Qin Tianyi, Zhao Qingjian
College of Economics and Management, Nanjing Forestry University, Nanjing, 210037, China.
Faculty of Forestry, University of Toronto, Toronto, ON, M5S 3H7, Canada.
Sci Rep. 2025 Sep 24;15(1):32710. doi: 10.1038/s41598-025-19827-5.

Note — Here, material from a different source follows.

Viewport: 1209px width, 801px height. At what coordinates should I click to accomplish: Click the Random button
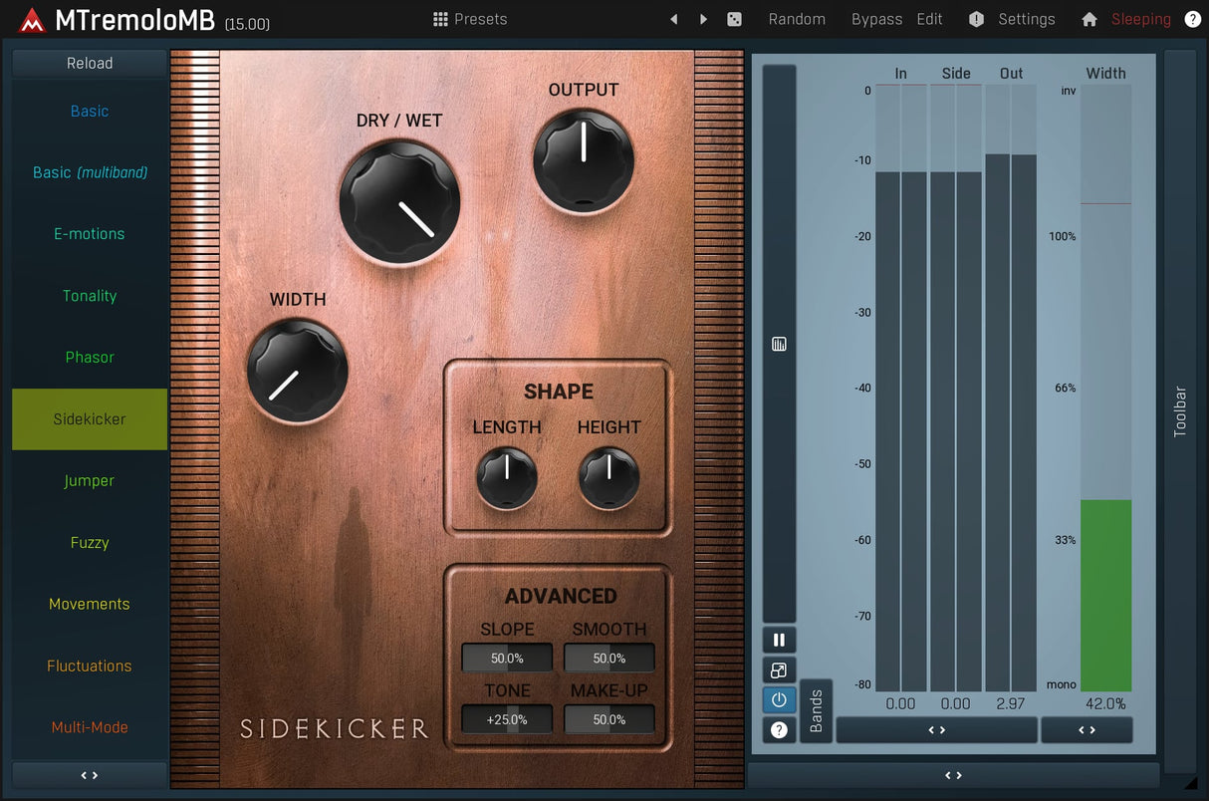797,20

The classification and identification of forest tree species is of great value in the study of species diversity and forest monitoring. With the development of emerging technologies, the combination of remote sensing images and deep learning methods has become an important means to study multi-label image classification. However, nowadays, due to the small difference between tree species images, the difficulty of artificial labeling, and the difficulty of obtaining data sets, there are few studies on multi-label classification for tree species images. Therefore, taking the TreeSatAI dataset as an example, a multi-branch and multi-label image classification model (MMTSC) specifically designed for multi-source remote sensing data is proposed to classify and identify 15 tree species in the dataset. In a complex forest stand scenario with unbalanced data, our F1-Score and Precision are as high as about 72% and 82%, respectively. The visualization results of the confusion matrix and Grad-CAM heat map further verify the model's recognition ability on different categories. To comprehensively evaluate the model performance, we compared it with other state-of-the-art (SOTA) methods for multi-label image classification tasks and conducted a series of ablation experiments. Experimental results show that the MMTSC model outperforms other SOTA methods in F1-Score, Precision, Recall, and mAP. In addition, we also compared the model's backbone network DenseNet121 with the classic structures of EfficientNet-B0, ConvNeXt-Tiny, ResNet-18, MobileNetV3 and RegNetX-800MF. The evaluation results showed that the DenseNet121 architecture performed best in this task, verifying its effectiveness and adaptability as a backbone network. Finally, we use the results of the deep learning-based multi-label tree species classification model for biomass estimation, providing practical suggestions for relevant institutions, thereby contributing to the scientific management of forest resources and the improvement of carbon sequestration capacity.
林木树种的分类与识别在物种多样性研究和森林监测中具有重要价值。随着新兴技术的发展,遥感影像与深度学习方法的结合已成为研究多标签图像分类的重要手段。然而,目前由于树种图像之间差异小、人工标注困难以及数据集获取难度大,针对树种图像的多标签分类研究较少。因此,以TreeSatAI数据集为例,提出一种专门为多源遥感数据设计的多分支多标签图像分类模型(MMTSC),对数据集中的15种树种进行分类识别。在数据不平衡的复杂林分场景中,我们的F1分数和精确率分别高达约72%和82%。混淆矩阵和Grad-CAM热图的可视化结果进一步验证了模型对不同类别的识别能力。为全面评估模型性能,我们将其与其他用于多标签图像分类任务的先进(SOTA)方法进行比较,并进行了一系列消融实验。实验结果表明,MMTSC模型在F1分数、精确率、召回率和平均精度均值(mAP)方面优于其他SOTA方法。此外,我们还将模型的骨干网络DenseNet121与EfficientNet-B0、ConvNeXt-Tiny、ResNet-18、MobileNetV3和RegNetX-800MF的经典结构进行比较。评估结果表明,DenseNet121架构在此任务中表现最佳,验证了其作为骨干网络的有效性和适应性。最后,我们将基于深度学习的多标签树种分类模型的结果用于生物量估计,为相关机构提供实用建议,从而为森林资源的科学管理和碳固存能力的提高做出贡献。